Uma outra situação prevista na LT em que é possível invocar os impactos sofridos pelo evento de força maior é com relação ao uso do mecanismo de suspensão de contratos de trabalho. O artigo 123.º da LT estabelece que o empregador pode suspender contratos de trabalho por motivos económicos, entendendo-se estes como os resultantes de motivos de mercado, tecnológicos, catástrofes ou outras ocorrências que tenham ou venham possivelmente a afectar a actividade normal da empresa ou estabelecimento.

Há que destacar, no entanto, que no âmbito laboral, diferentemente do que pode acontecer em certas circunstâncias no âmbito civil, a ocorrência do evento da força maior não exime totalmente o empregador da sua obrigação.
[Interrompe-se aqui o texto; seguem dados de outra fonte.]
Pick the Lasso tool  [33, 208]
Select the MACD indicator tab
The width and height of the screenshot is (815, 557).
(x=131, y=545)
Relativamente a figura de suspensão de contratos, por exemplo, não existe exoneração total da obrigação do empregador, em particular com relação à remuneração dos trabalhadores (nos primeiros três meses), mas sim, uma alteração dessa relação laboral, sendo que as partes ainda mantêm o vínculo laboral.
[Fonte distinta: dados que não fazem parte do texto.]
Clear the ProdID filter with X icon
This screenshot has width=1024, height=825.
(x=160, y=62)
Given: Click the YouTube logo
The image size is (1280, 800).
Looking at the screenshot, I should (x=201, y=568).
Adicionalmente, caso a suspensão culmine em despedimento, o empregador é obrigado a indemnizar os trabalhadores, o que não corresponde ao fim e alcance dos artigos 437.º e 790.º do CC que, caso a razão do término contratual, se for o caso, não resulte de motivo imputável à parte que o invoca, devidamente comprovado, isentaria o mesmo da obrigação de indemnização à outra parte.

A nossa LT não permite invocar a figura de força maior com o mesmo alcance que poderia ser feito, em determinadas circunstância, à luz do artigo 790° do CC, o que de alguma forma se percebe tendo em vista a dependência economia dos trabalhadores e os impactos financeiros e sociais que poderiam resultar de situações em que os trabalhadores pudessem, a qualquer momento e sem nenhum suporte remuneratório, ter que arcar com as consequências dos despedimentos e ter que fazer fase à crise.

Entendemos que se mostra imperioso destacar que face as circunstâncias económicas adversas da eventual crise económica, o ideal será que os empregadores, trabalhadores e sindicatos pautem pelo bom senso e boa-fé objectiva, a fim de que nenhuma das partes da relação jurídica laboral, empregador e trabalhador, sejam lesadas, ou que possa haver uma partilha de danos que resulte num menor impacto negativo para as partes, salvaguardando-se assim a subsistência das relações laborais.

[1] Varela, João de Matos Antunes (2013) – Das Obrigações em Geral, Vol. II, 7ª edição, Almedina – Coimbra, páginas 66 e 67.